Stored items from a collection:
###

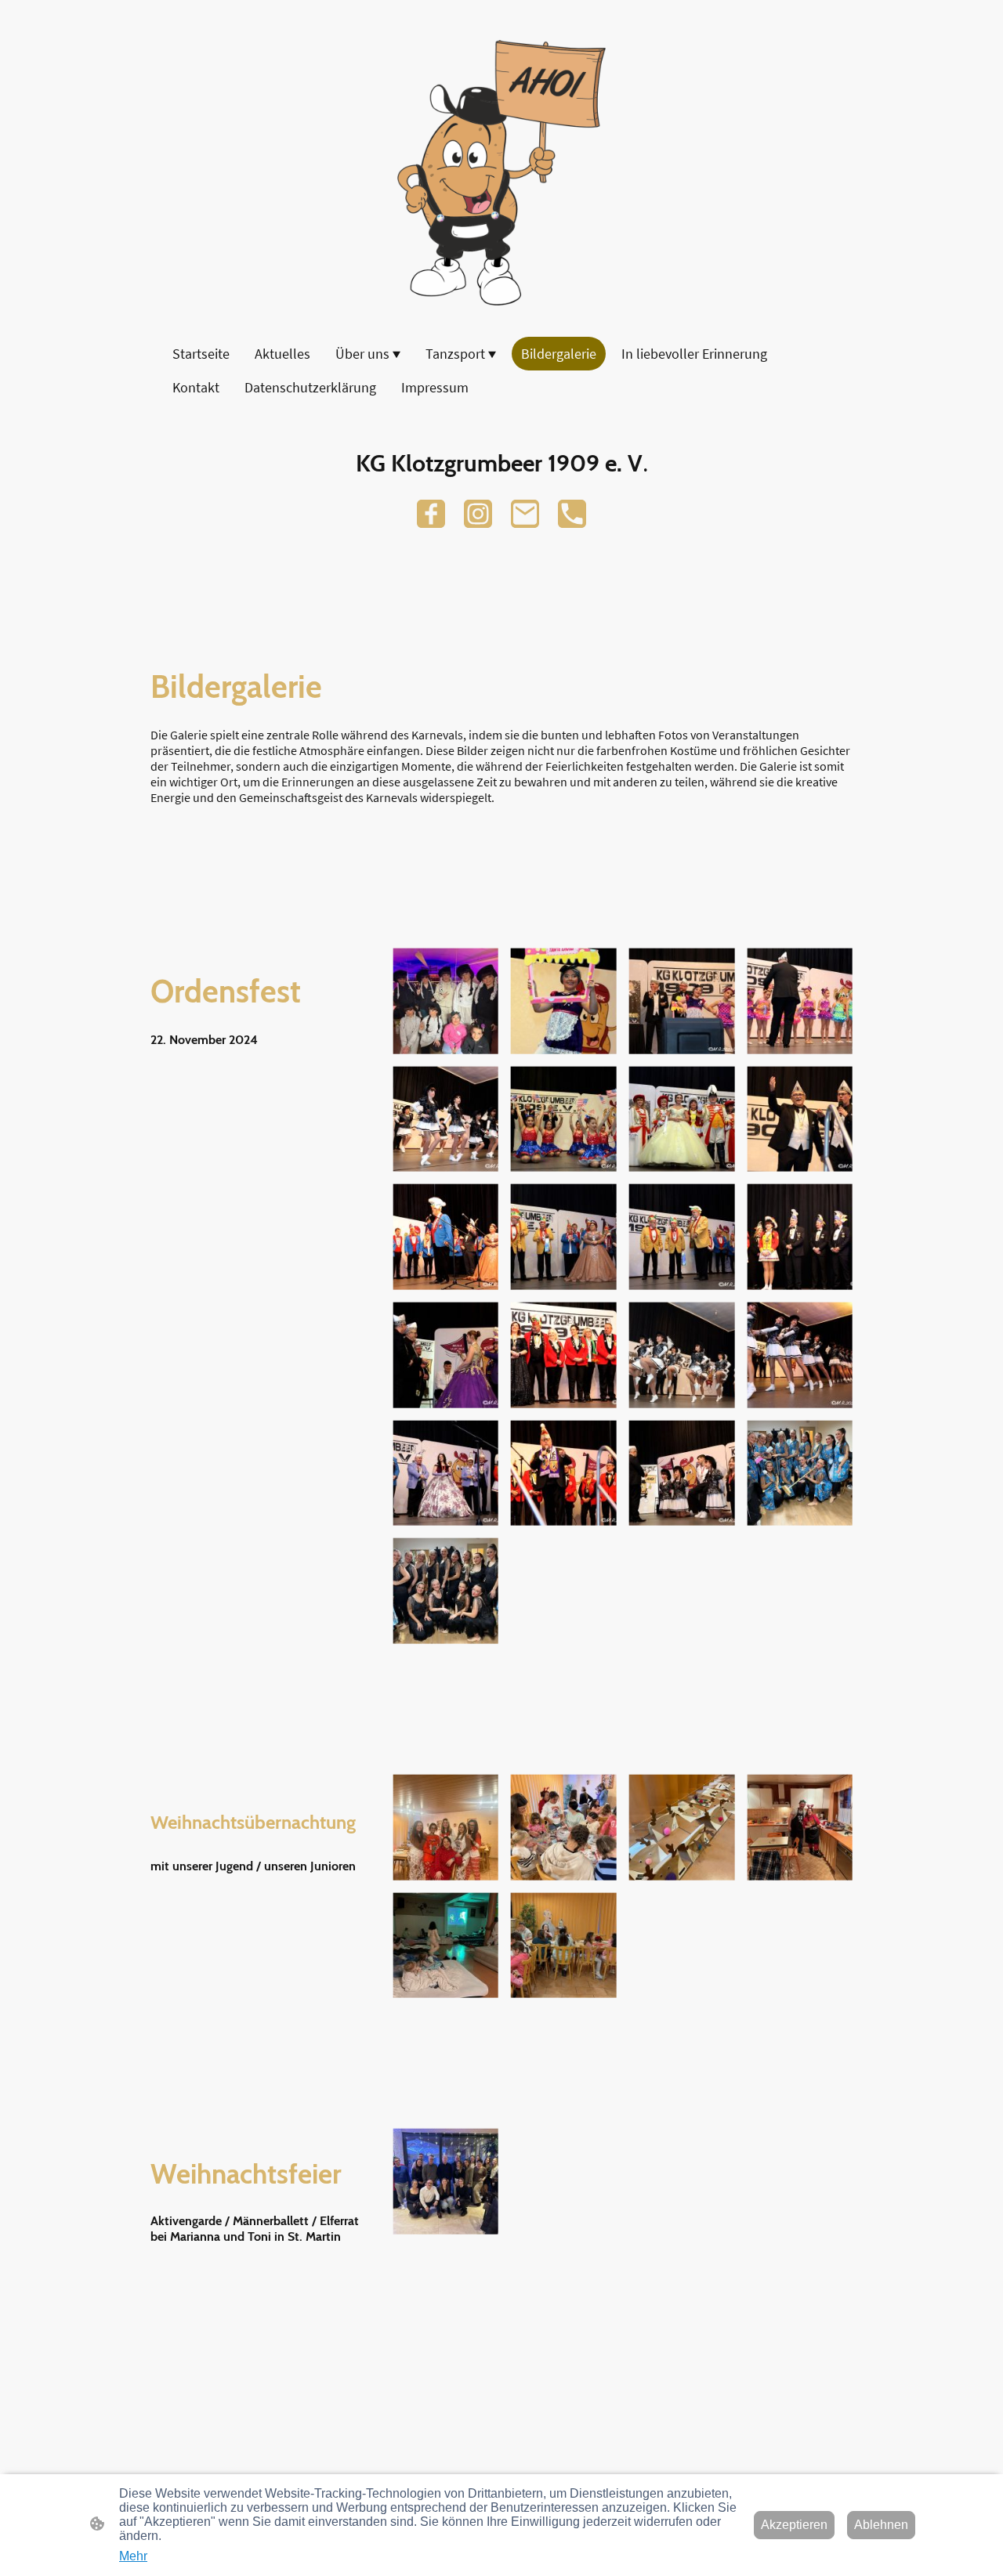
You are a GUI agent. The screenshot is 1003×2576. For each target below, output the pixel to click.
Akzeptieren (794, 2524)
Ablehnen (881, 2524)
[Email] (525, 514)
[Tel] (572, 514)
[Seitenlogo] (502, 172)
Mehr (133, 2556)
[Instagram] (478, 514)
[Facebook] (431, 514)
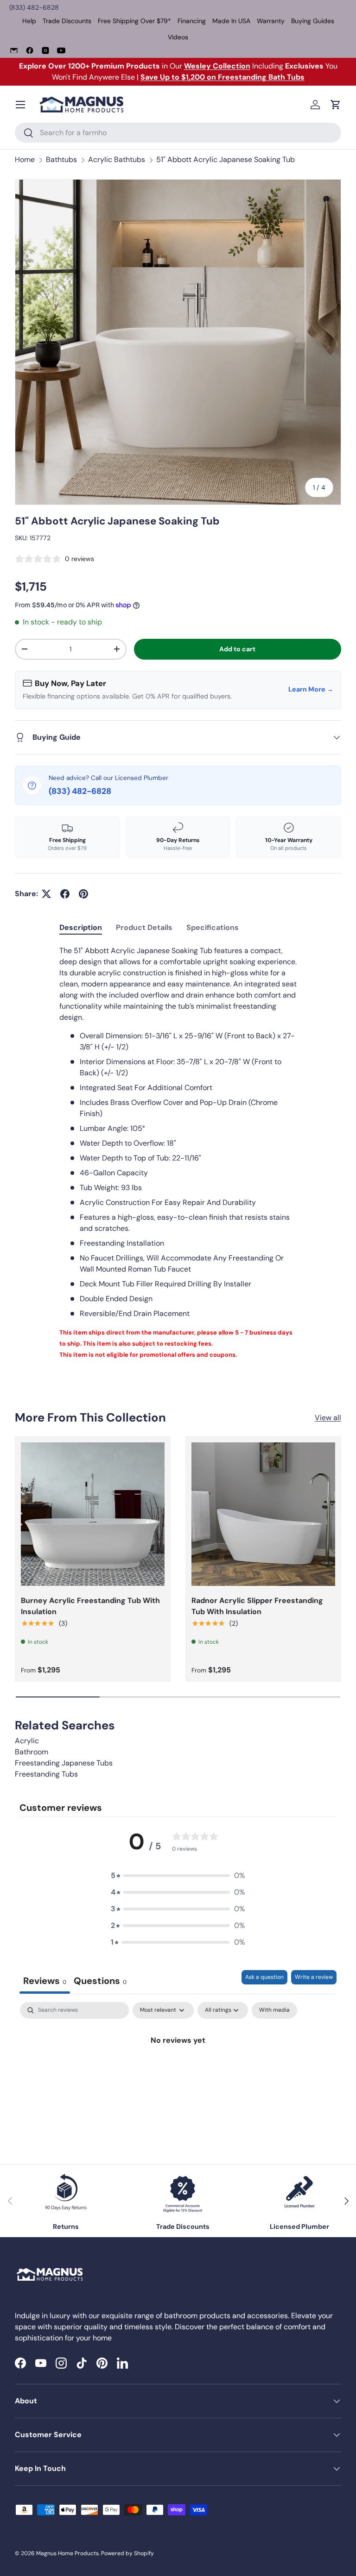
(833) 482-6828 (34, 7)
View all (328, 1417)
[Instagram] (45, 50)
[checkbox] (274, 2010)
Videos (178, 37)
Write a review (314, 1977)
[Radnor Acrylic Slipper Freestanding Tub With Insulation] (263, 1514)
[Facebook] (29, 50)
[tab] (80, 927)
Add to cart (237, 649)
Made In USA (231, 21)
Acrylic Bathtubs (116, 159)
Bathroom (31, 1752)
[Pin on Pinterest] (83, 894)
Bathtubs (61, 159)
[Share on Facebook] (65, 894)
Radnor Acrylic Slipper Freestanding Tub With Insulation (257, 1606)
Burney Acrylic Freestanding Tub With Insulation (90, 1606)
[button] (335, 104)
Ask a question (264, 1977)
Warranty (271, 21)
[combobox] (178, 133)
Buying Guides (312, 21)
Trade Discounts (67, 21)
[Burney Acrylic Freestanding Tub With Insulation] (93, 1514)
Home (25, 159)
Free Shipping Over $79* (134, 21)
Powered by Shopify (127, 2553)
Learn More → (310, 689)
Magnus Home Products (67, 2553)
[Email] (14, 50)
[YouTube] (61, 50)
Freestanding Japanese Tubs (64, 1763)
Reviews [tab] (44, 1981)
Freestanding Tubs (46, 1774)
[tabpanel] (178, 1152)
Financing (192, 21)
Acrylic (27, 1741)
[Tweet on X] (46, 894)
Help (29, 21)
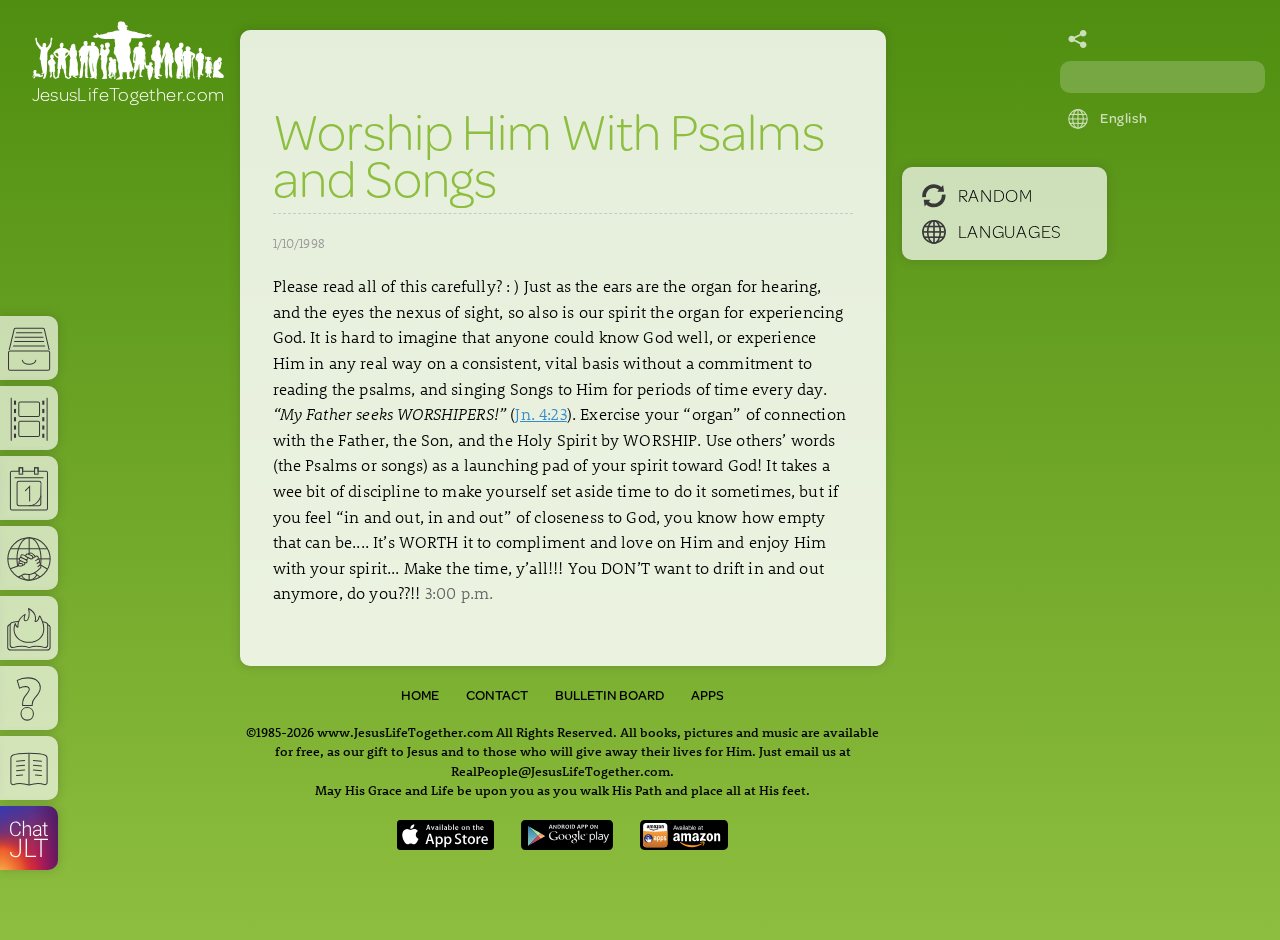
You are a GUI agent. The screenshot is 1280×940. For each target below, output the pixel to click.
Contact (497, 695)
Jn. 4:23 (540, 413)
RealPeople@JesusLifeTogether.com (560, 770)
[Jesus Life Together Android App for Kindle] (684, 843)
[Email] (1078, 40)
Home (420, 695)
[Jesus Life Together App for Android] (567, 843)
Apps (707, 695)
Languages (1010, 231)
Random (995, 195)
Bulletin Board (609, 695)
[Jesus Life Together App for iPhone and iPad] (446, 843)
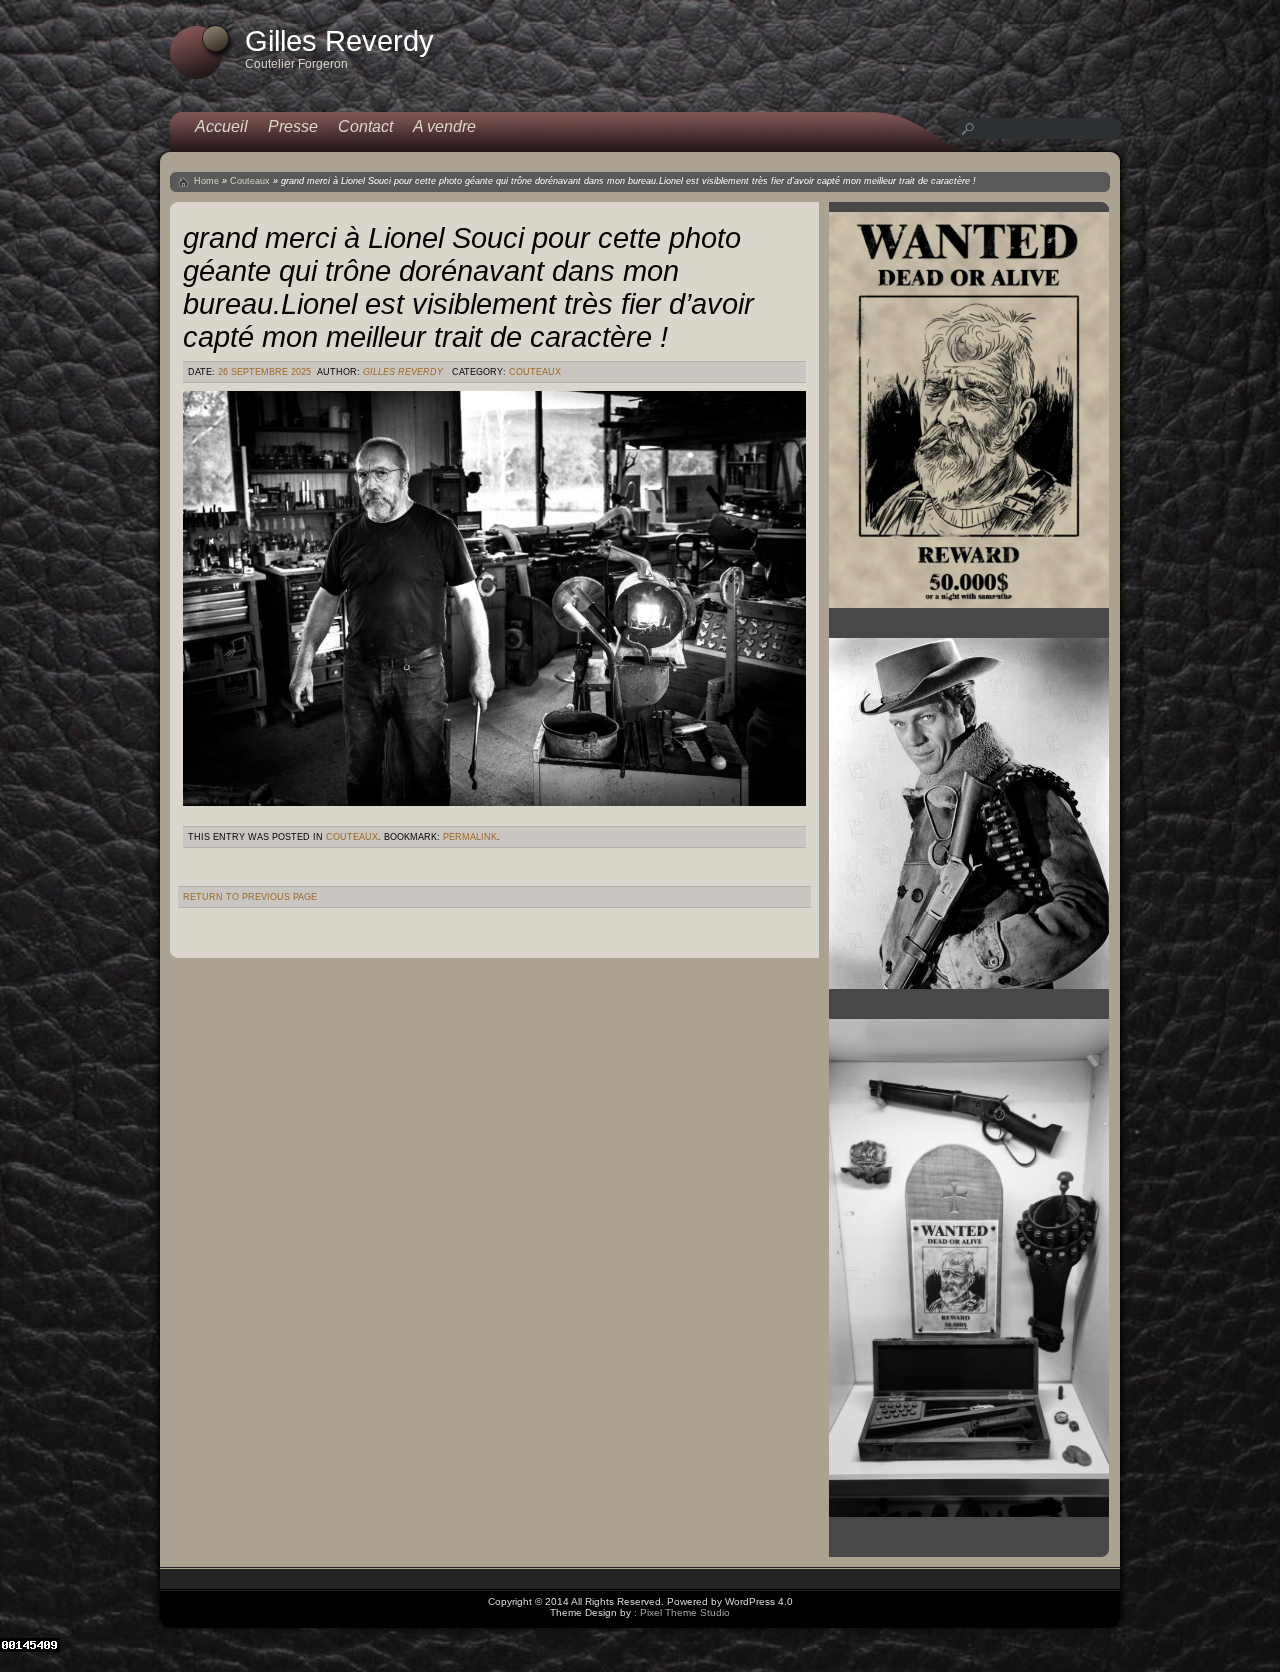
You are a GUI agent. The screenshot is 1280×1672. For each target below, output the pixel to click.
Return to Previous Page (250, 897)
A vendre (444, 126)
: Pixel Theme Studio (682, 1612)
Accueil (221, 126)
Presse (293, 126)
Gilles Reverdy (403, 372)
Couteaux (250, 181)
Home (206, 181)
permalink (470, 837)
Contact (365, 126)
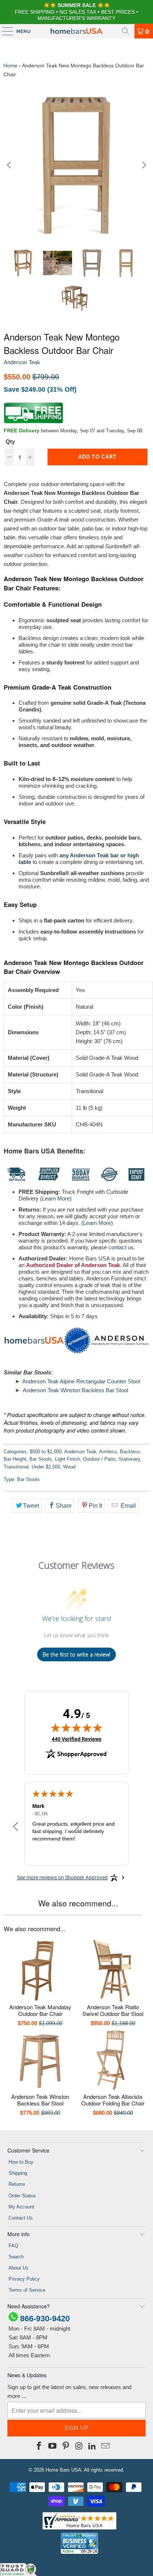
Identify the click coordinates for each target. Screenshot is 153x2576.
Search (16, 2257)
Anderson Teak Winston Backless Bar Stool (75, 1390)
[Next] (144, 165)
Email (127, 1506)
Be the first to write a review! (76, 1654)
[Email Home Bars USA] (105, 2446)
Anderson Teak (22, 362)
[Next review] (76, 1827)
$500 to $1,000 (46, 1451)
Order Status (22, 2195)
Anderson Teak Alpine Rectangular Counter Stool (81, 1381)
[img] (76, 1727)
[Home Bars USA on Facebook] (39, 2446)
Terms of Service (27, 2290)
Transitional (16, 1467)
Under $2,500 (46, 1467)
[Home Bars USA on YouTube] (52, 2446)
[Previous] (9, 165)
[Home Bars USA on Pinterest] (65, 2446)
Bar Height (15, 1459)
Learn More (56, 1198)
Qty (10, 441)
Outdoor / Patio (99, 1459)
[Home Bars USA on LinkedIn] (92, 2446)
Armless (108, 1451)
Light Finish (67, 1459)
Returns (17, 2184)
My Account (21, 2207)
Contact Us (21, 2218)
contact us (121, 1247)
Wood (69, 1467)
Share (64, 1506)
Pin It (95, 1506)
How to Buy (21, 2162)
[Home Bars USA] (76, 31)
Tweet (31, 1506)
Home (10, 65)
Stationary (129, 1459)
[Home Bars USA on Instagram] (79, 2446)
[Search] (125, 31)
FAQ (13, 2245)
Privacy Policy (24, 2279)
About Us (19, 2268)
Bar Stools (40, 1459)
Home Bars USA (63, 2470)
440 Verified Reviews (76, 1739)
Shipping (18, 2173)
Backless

###

* Activity *
Count every line of the records that includes "Teak", and give that number with no other words.

* Final answer *
3